Stated problem:
Rewrite the entries from the line containing "Where should I" through the last entry, both ends included, and reproduce each request unchanged. Scale every coordinate in the answers by 2.3 and round to whole numbers, with halves rounding up.
┄┄┄┄┄┄
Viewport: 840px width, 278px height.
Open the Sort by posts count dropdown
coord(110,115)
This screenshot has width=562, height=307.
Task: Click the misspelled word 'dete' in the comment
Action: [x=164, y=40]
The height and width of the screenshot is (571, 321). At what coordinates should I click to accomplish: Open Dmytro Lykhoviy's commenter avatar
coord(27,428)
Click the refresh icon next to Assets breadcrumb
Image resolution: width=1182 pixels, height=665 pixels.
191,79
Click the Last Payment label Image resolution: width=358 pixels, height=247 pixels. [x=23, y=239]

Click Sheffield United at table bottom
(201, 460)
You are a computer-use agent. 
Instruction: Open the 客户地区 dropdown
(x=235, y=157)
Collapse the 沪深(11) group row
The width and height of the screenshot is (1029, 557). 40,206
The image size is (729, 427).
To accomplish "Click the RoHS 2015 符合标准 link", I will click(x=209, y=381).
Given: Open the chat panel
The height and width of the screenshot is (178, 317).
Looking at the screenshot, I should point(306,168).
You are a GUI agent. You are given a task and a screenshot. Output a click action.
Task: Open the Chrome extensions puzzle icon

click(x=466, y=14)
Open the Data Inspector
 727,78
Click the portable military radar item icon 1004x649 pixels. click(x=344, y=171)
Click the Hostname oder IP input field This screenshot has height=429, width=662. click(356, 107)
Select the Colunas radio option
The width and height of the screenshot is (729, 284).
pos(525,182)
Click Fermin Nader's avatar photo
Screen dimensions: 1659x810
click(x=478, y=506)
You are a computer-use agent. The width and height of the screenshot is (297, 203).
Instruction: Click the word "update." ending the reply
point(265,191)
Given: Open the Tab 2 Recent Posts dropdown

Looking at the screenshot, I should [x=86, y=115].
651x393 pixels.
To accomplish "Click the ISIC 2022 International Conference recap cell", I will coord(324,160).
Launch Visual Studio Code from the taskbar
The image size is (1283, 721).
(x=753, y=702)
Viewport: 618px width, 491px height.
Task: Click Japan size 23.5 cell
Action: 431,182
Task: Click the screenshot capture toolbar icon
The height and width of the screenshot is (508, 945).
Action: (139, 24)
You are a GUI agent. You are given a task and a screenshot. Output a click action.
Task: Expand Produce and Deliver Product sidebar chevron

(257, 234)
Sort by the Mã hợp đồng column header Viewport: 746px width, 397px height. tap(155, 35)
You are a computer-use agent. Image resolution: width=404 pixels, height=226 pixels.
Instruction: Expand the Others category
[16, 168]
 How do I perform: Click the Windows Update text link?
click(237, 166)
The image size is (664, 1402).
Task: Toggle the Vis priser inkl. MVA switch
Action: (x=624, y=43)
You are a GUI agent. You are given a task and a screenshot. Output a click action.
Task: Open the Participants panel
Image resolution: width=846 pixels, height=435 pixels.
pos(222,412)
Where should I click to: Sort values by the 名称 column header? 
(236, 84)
┄┄┄┄┄┄
Answer to the task:
Where should I click to: Sort values by the 名称 column header? 
(543, 193)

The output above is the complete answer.